The benefits of illegal proposals

James E. Clapp jeclapp at WANS.NET
Mon Feb 28 17:52:54 UTC 2000

[Response written contemporaneously; problems with my e-mail system kept
me from sending it out till now.]

Mike Salovesh wrote:
> . . . if the choice were between the kind of teaching I
> got in 4th, 5th, and 6th grades and the total absence of public school
> teaching of
> comparative religion, I know my answer.  Teaching religion is not
> something I would willingly hand over to intolerant zealots . . .

Or even just ordinary religious folk, who may try to be more tolerant but
may nevertheless have very limited knowledge and perspective.

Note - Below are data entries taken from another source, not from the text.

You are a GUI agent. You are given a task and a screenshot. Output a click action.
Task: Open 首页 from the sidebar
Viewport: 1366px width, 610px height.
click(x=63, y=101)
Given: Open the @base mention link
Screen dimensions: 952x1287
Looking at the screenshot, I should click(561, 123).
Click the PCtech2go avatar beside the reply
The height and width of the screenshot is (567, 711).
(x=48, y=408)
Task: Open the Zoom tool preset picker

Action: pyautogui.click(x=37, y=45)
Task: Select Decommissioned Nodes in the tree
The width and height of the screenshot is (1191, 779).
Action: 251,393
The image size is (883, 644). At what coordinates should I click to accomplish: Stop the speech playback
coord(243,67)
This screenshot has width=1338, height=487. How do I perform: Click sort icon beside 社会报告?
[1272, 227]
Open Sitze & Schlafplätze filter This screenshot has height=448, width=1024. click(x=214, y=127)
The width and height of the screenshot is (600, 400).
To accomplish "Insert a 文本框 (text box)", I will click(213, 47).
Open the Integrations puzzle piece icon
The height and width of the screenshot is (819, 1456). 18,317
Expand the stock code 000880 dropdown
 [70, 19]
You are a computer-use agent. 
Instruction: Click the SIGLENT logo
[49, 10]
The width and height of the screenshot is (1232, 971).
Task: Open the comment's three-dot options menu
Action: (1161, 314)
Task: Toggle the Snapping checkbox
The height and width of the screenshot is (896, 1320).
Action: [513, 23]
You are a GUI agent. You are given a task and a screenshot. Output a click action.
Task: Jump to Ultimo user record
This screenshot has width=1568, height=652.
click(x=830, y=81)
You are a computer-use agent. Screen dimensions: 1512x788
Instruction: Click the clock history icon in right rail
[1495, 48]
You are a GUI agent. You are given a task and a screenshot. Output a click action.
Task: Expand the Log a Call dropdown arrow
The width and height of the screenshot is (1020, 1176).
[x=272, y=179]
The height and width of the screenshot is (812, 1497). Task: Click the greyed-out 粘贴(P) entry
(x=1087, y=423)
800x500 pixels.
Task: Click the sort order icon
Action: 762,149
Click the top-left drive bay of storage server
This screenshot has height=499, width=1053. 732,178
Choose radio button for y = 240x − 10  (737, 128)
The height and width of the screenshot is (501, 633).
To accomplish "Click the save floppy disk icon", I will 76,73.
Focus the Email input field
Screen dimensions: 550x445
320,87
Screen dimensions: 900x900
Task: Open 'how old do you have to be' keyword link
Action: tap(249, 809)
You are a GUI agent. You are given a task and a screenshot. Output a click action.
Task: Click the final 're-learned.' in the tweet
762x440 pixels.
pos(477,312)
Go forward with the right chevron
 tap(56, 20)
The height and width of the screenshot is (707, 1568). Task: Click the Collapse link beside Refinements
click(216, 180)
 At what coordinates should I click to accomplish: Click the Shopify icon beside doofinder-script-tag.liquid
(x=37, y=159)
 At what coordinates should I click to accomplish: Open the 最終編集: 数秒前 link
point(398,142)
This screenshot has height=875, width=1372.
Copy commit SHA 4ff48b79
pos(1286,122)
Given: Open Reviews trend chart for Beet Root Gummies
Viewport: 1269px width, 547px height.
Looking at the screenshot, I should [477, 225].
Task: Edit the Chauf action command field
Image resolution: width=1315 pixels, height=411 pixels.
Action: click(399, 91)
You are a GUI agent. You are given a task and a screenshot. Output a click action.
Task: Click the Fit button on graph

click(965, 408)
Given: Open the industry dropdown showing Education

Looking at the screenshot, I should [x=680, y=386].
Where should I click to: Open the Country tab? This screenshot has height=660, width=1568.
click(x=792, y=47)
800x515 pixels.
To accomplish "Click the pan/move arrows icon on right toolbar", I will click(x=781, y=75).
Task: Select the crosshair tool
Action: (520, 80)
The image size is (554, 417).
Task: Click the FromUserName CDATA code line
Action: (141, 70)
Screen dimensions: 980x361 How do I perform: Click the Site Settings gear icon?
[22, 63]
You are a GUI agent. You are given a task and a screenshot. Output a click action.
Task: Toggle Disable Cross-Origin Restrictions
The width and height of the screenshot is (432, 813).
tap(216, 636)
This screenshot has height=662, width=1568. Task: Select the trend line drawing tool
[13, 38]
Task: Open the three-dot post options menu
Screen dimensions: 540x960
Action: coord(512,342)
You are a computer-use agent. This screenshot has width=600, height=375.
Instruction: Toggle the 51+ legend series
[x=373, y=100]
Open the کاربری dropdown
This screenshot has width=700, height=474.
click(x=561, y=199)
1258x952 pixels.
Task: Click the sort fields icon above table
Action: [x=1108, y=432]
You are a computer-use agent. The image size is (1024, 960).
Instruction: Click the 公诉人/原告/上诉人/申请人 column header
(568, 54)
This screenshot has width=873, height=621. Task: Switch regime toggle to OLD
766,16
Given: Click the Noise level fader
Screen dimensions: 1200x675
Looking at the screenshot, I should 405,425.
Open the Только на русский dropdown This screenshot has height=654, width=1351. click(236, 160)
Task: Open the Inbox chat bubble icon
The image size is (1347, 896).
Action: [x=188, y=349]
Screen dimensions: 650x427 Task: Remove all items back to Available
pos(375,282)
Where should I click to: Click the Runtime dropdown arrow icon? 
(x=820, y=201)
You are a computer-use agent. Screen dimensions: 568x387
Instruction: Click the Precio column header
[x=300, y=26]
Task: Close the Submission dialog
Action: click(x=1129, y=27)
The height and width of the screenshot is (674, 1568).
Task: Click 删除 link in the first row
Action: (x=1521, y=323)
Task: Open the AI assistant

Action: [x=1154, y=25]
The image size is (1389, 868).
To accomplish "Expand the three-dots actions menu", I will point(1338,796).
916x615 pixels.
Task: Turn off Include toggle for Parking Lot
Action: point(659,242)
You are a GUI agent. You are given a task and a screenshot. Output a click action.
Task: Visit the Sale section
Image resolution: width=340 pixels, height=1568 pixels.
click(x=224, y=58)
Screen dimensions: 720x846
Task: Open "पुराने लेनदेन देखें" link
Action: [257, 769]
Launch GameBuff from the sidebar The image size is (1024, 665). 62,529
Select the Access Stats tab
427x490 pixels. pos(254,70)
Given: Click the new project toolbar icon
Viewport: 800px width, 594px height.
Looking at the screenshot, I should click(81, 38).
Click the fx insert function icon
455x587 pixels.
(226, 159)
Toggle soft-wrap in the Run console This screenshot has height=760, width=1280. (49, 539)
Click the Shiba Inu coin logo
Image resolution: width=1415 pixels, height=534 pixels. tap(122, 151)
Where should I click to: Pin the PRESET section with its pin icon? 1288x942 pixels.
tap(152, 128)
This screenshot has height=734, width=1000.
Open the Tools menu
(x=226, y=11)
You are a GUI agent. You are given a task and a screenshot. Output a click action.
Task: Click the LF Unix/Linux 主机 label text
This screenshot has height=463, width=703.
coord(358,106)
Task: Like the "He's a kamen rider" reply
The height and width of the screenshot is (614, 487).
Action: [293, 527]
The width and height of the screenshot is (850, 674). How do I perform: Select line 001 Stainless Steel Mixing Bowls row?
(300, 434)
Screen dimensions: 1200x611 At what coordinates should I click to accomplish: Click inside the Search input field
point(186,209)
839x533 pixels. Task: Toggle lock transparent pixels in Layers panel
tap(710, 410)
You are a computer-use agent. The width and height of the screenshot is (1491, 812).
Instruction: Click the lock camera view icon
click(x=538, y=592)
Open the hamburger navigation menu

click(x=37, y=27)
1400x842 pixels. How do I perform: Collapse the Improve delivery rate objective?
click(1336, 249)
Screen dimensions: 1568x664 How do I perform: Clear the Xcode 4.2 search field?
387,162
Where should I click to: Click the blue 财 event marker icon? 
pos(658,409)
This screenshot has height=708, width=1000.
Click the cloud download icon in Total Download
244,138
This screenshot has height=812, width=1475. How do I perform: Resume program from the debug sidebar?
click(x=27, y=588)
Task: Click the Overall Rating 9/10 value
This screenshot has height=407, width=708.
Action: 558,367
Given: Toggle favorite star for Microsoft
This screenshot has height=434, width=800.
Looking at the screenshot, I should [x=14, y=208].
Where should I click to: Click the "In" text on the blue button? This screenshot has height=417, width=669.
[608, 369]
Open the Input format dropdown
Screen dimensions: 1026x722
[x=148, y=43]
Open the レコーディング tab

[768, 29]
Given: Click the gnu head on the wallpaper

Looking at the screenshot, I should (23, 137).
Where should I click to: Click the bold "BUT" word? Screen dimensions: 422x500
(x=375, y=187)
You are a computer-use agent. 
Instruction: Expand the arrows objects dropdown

Indeed, it's hard to say which aspect of the teaching of comparative
religion by the average public school teacher in the United States would
be worse: the teaching of religious views other than the teacher's own,
or the teaching of the teacher's own religion.  I'm afraid they would be
equally distorted and uninformed.

Nor can we expect any textbook that could be approved by state and local
officials in Kansas or Texas or anywhere else to be any better.

Moreover, the very name "comparative religion" tends to exclude views
that are nonreligious, antireligious, humanist, scientific, etc.--or
(perhaps more insultingly) classify them as another form of religion.
[For some reason I am reminded of an anecdote about Bertrand Russell that
I saw a few years ago in an article about him in Smithsonian magazine:
When he was sent to prison for his opposition to the the First World War,
the kindly but not overly educated warden went through a routine intake
interview; when he got to the question "Religion?" Russell answered,
"Agnostic."  The warden considered the implications of this for a moment,
and then replied:  "Well, there are many religions, but they all worship
the same God."]

And while I'm at it, a further thought on James Smith's remark to the
effect that one should learn about the Ten Commandments to be enlightened
about our culture:  Having learned a good deal about the Ten Commandments
now, I can see how monumentally irrelevant they have been for most of
western culture for at least a couple of millennia now.  The ones that
aren't truisms (murder and thievery are generally condemned in all
cultures) are just ignored.

No wonder the Sunday Times of London, in an article entitled "Holy Moses!
It's the Nine Commandments say vicars" (January 26, 1997), reported that
in a random survey of 200 [presumably reasonably enlightened] members of
the Anglican clergy, a "mere 34% of those asked could cite all Ten
Commandments."  Unfortunately, the article is so badly written that it is
impossible to tell with what degree of precision the vicars were called
upon to recite them.  Nevertheless, it is clear that Canon Peter
Goodridge of Truro Cathedral was speaking for many of his enlightened
brethren when (as quoted in the article) he said: "The Ten Commandments
are not terribly important for Christian living today. They do not answer
the real moral problems affecting modern society."